- Task to complete
Retype the supply chain management text below word for word, keeping its spelling, punctuation, and paragraph breaks unchanged.

Text block START

Under effective supply chain management, businesses can uncover hidden opportunities for growth, cost savings and ultimately strengthen their supply chain in areas which may not have been obvious to businesses.

For example, at Sorsco we recently worked with the Truffle Burger Chain to streamline their supply chain operations. By carefully analysing their network of wholesalers and direct deals, we implemented a strategic sourcing model that optimised product delivery routes and consolidated spending to maximise efficiency and cost-effectiveness. The revised supply chain generated £146,000 in savings, equivalent to a 13% reduction in costs overall.

Through your business background, having worked with different-sized businesses and seeing how things change as businesses grow; can you talk us through how you these different stages and how it impacts a supply chain?

Certainly! As for the stages of business growth, it’s a tumultuous journey, to say the least. It very much a stepped process, especially in the supply chain. It’s a discontinuous process where volume grows, and new opportunities arise.

Text block END
The data START

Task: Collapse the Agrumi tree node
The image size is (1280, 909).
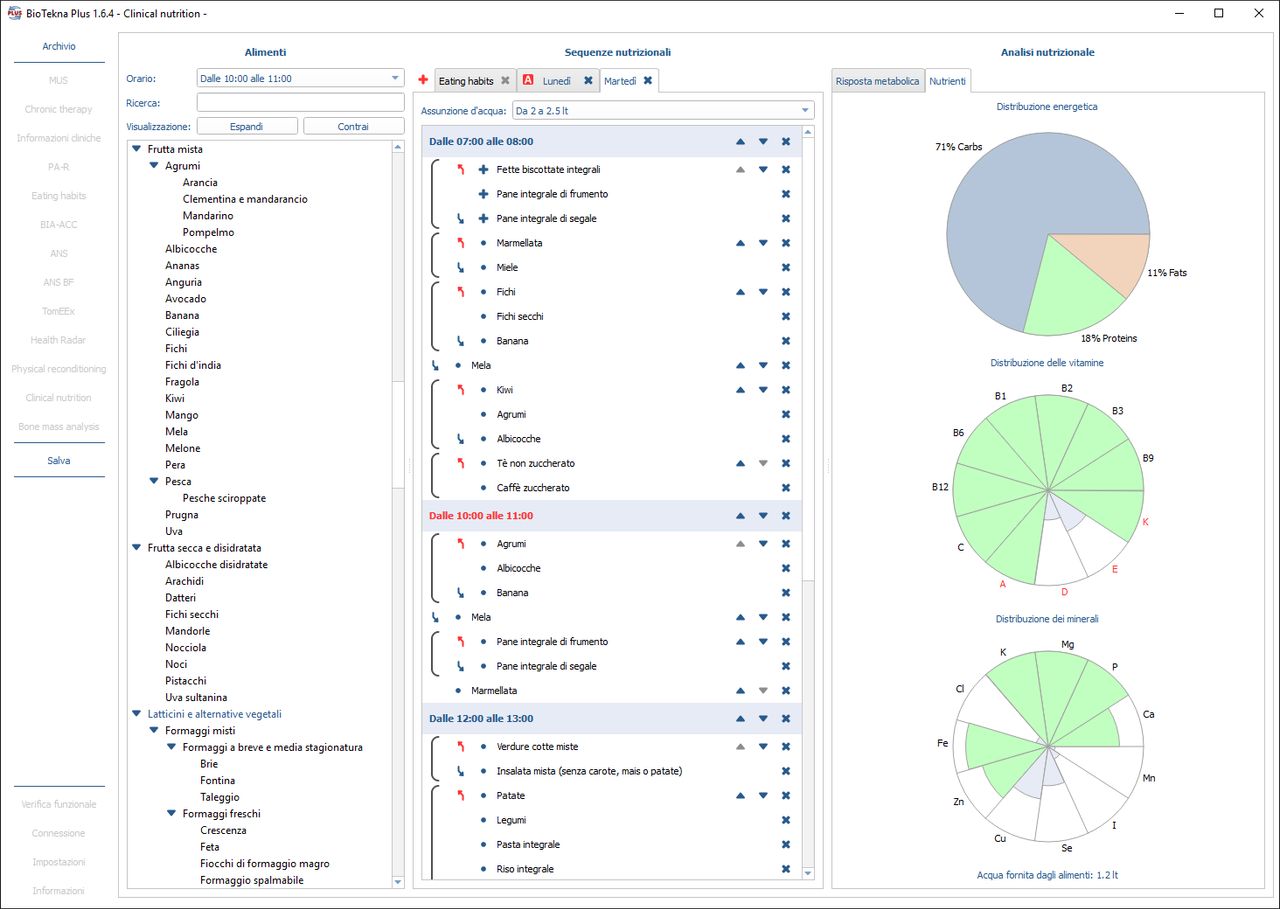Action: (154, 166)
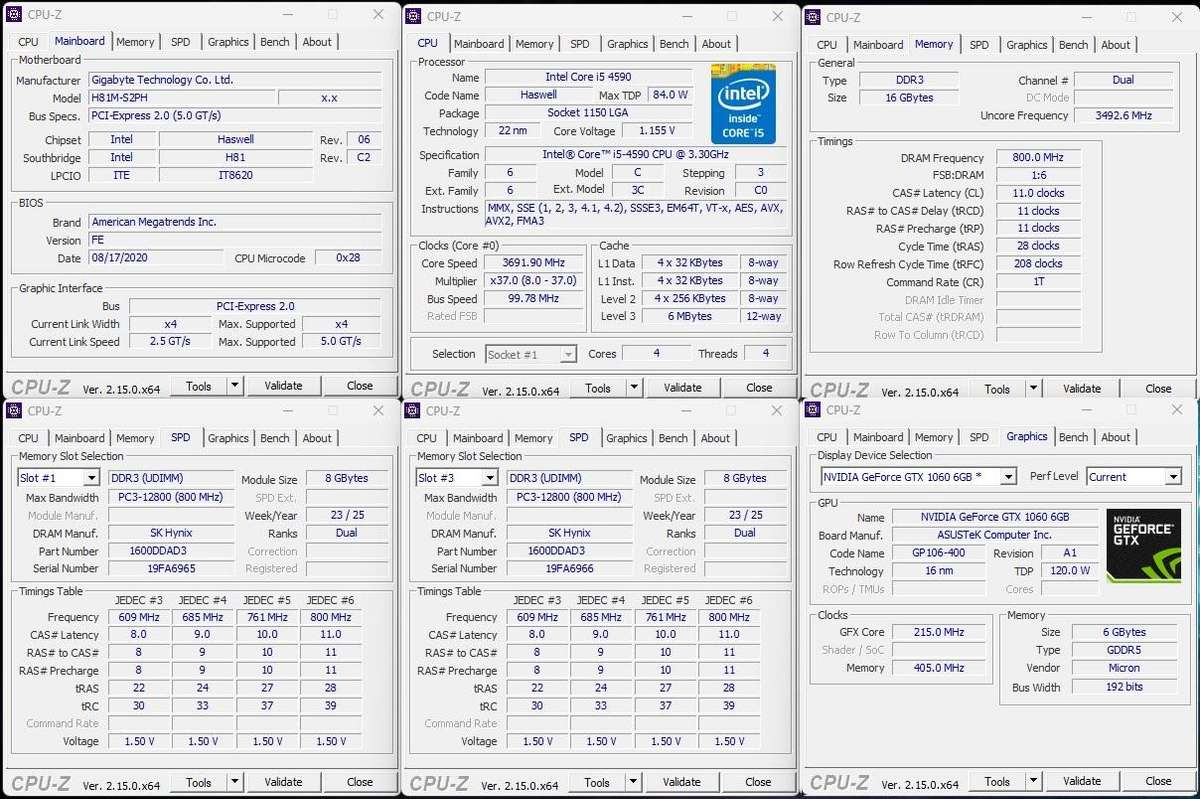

The data END

- Output below
Under effective supply chain management, businesses can uncover hidden opportunities for growth, cost savings and ultimately strengthen their supply chain in areas which may not have been obvious to businesses.

For example, at Sorsco we recently worked with the Truffle Burger Chain to streamline their supply chain operations. By carefully analysing their network of wholesalers and direct deals, we implemented a strategic sourcing model that optimised product delivery routes and consolidated spending to maximise efficiency and cost-effectiveness. The revised supply chain generated £146,000 in savings, equivalent to a 13% reduction in costs overall.

Through your business background, having worked with different-sized businesses and seeing how things change as businesses grow; can you talk us through how you these different stages and how it impacts a supply chain?

Certainly! As for the stages of business growth, it’s a tumultuous journey, to say the least. It very much a stepped process, especially in the supply chain. It’s a discontinuous process where volume grows, and new opportunities arise.